----- Given information

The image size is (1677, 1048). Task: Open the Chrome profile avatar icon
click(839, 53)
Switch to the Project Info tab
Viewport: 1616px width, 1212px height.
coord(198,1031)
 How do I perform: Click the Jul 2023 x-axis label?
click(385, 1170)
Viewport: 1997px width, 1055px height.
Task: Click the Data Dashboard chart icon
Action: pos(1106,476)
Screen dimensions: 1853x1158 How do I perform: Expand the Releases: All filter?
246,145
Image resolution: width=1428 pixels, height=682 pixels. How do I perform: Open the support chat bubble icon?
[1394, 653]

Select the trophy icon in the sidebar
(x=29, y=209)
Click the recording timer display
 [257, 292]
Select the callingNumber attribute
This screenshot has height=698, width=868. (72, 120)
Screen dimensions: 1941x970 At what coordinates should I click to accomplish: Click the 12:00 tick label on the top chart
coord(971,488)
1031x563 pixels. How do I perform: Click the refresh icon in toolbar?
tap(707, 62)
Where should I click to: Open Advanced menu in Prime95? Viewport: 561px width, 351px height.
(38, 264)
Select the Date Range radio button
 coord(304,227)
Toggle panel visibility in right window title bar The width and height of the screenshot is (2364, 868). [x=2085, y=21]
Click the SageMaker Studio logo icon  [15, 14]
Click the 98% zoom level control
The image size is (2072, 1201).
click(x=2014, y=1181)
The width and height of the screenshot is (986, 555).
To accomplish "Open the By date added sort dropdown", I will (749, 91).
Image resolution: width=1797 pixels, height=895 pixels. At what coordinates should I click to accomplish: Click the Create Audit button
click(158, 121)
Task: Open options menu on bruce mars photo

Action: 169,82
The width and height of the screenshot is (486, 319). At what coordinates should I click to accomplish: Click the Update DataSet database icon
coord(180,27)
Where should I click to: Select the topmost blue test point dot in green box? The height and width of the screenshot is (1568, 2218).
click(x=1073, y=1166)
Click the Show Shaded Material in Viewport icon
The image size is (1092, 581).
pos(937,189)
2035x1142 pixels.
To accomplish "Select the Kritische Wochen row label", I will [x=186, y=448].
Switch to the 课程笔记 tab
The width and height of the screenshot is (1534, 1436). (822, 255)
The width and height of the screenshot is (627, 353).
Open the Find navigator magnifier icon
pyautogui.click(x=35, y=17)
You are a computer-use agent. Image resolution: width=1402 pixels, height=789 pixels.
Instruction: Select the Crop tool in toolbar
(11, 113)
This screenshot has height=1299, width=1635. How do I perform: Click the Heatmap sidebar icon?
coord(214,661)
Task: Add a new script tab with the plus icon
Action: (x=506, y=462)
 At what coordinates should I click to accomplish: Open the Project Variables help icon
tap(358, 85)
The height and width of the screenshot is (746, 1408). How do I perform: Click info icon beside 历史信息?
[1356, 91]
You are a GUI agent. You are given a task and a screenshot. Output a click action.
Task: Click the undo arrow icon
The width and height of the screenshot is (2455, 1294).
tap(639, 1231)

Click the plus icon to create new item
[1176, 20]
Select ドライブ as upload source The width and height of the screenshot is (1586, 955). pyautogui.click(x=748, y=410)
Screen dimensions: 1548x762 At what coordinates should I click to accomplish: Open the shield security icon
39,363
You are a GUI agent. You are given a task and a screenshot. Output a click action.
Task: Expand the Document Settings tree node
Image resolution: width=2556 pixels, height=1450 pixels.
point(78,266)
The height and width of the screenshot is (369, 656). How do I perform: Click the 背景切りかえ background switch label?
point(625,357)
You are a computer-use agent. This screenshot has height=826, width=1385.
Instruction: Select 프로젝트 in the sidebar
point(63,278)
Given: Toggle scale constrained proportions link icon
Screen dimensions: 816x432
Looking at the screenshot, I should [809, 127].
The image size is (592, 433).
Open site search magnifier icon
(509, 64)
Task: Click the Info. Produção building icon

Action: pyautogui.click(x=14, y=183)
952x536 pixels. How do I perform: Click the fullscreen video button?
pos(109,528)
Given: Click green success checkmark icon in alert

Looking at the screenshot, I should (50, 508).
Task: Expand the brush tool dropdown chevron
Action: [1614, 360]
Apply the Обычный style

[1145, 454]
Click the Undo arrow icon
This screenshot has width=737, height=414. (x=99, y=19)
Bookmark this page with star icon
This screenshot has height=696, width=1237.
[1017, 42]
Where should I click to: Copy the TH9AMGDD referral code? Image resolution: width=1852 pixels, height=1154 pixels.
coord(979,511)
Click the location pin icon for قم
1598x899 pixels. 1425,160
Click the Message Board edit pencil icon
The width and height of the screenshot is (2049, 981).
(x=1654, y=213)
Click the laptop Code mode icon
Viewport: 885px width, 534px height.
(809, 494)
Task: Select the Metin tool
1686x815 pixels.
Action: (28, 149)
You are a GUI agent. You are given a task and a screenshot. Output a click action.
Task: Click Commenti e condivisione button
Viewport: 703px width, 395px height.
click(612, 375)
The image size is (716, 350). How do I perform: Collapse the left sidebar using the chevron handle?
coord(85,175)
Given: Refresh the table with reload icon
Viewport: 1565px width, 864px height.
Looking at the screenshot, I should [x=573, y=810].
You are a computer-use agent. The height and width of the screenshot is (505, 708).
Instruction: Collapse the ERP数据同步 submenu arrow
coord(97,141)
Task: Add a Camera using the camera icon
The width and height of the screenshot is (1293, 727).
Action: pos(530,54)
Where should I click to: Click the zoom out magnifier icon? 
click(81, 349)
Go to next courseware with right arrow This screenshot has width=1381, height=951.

----------

# Exercise goal
Search the entries for the word "Toggle" and report how many lines contain it, as a bare number.

# Solution to this task
2